Biofuels won't solve world energy problem: Shell

ROME (Reuters) - Biofuels will not solve the world’s energy problem, the chief executive of Royal Dutch Shell said on Sunday, amid growing criticism of their environmental and social benefits.

A worker shows a sample of biodiesel made from castor beans (L) at a biodiesel refinery in Iraquara, Brazil, March 31, 2008. REUTERS/Jamil Bittar

The remarks follow protests in Brazil and Europe against fuels derived from food crops. Food shortages and rising costs have set off rioting and protests in countries including Haiti, Cameroon, Niger and Indonesia.

“The essential point of biofuels is over time they will play a role,” Jeroen van der Veer, chief executive of Royal Dutch Shell, told reporters on the sidelines of the International Energy Forum.

“But there are high expectations what role they will play in the short term.”

The oil minister for Qatar, a member of the Organization of the Petroleum Exporting Countries, had harsher words to say about biofuels at the energy forum, a gathering of producers and consumers.

“Now the world is facing a shortage of food,” Qatar’s Abdullah al-Attiyah said, answering a question at a news conference.

“I don’t think we should blame oil, we should blame biofuels.”


Biofuels are set to play a growing role. The European Union agreed last year to get 10 percent of all transport fuel from biofuels by 2020 to help fight climate change.

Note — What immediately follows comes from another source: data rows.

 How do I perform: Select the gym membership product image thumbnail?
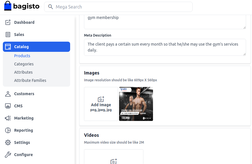pyautogui.click(x=136, y=104)
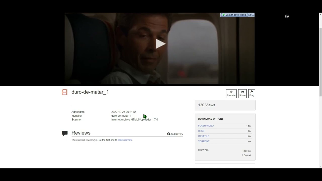Follow the "write a review" link

click(125, 140)
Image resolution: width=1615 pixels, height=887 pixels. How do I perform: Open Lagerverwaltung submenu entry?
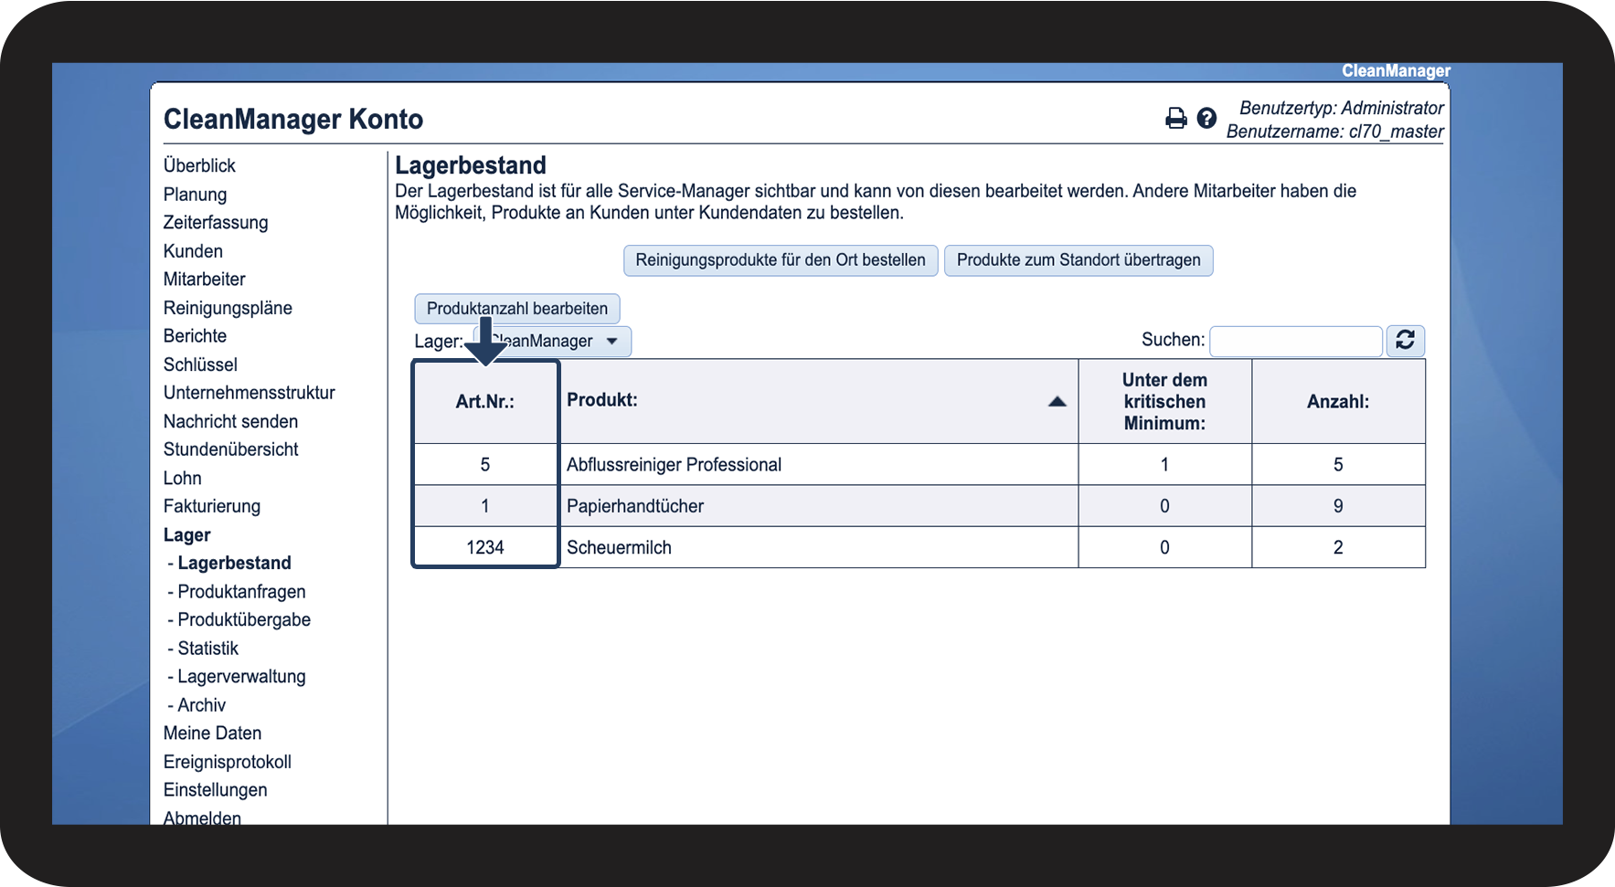click(x=241, y=677)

But concern over meeting the biofuels targets has fuelled fears that sky-high food prices may rise even further if fertile arable land in Europe is turned over to growing “energy crops”.

First-generation biofuels usually come from food crops such as wheat, maize, sugar or vegetable oils. They need energy-intensive inputs like fertilizer, which make it harder to cut emissions contributing to climate change.

Second-generation biofuels would use non-food products such as straw and waste lumber. So far, their production has been mostly experimental.

“Biofuels are all about how you develop them without unintended consequences. It is not only the competition with food, it is also the competition for sweet water in the world,” Shell’s Van der Veer said.

An official from the International Energy Agency also said the impact of biofuels should have been forseen.

“Maybe we should have anticipated them better,” the IEA’s deputy executive director, William Ramsay, said.

“But when you have a combination of things happening at the same time -- increasing demand for energy-intensive food, terrific droughts, things like that -- then add to that the competition in certain markets for food and fuel, the preconditions are there.”